Eric Mill eric at konklone.com
Thu Nov 13 15:06:23 PST 2014


On Thu, Nov 13, 2014 at 2:41 PM, Cathal Garvey <cathalgarvey at cathalgarvey.me
> wrote:

> Oh, for sure Moxie has a threat model that makes sense to him, but I
> dispute that it makes any sense in the real world. Google's certificate
> system is TOFU, so whatever certificate Google pushes to a users' device is
> what that device trusts updates from thenceforth. And, there's no obvious
> way for an Android user to verify a certificate *even if they were so
> inclined*. For my part, as an Android user with a knowledge of and interest
> in crypto, I have *never* checked a signed APK. Ever.
>
> So, if even the more technical end of Moxie's customer base don't check
> APK signatures, and if most people simply take what Google Play offers
> them, what's to stop Google pushing a malicious TextSecure? Nothing.
> Nothing, at all, ever. And all the machinations and air-gaps Moxie and co
> implement are meaningless, because the TOFU scheme makes Google the root of
> all trust on the Google Play market.
>

This isn't accurate, in practice. In theory, Google could replace any
certificate they want for first use. But they clearly don't do that for
everyone (Moxie or someone would notice), and if they did it in a targeted
way, it could only be on the first use. That's a threat vector, but only
viable under both targeted and specific circumstances.

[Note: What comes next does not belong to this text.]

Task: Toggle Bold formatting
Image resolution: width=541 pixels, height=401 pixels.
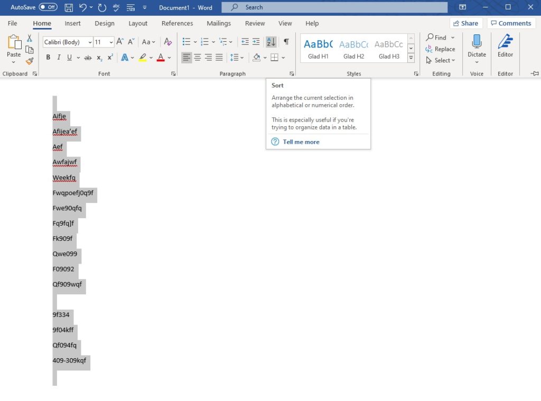Action: pyautogui.click(x=49, y=57)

So "what's to stop Google pushing a malicious TextSecure? Nothing. Nothing,
at all, ever." isn't accurate -- you can trust that you're highly likely to
get the real TS binary on first install, and then guarantee that you're
getting a binary signed by the same person for updates.

This is why Moxie uses TOFU for the TextSecure threat model itself. Yes, if
someone MITMs you and your friend the first time you talk, you're
compromised from then on, but in practice that's rare and difficult.


> If it were merely about certificates, Moxie would offer up-to-date APKs
> through his own website and F-Droid repository, allowing him to have utter
> control over timely updates without an intermediate trusted agent.


He clearly doesn't think much of F-Droid's build process, especially that
they don't keep the build and signing process fully offline. I think that
was generally his principal objection there.

There's a more general complaint he's raised as well, which covers the case
of hosting the APK on his own site, which is that (in his opinion) the
worst thing you can ask non-savvy users to do is check the box that says
"Allow unknown sources". I'm pretty sympathetic to this point of view, for
the general class of user. And it's the general class of user that Moxie's
interested in making inroads on with TextSecure.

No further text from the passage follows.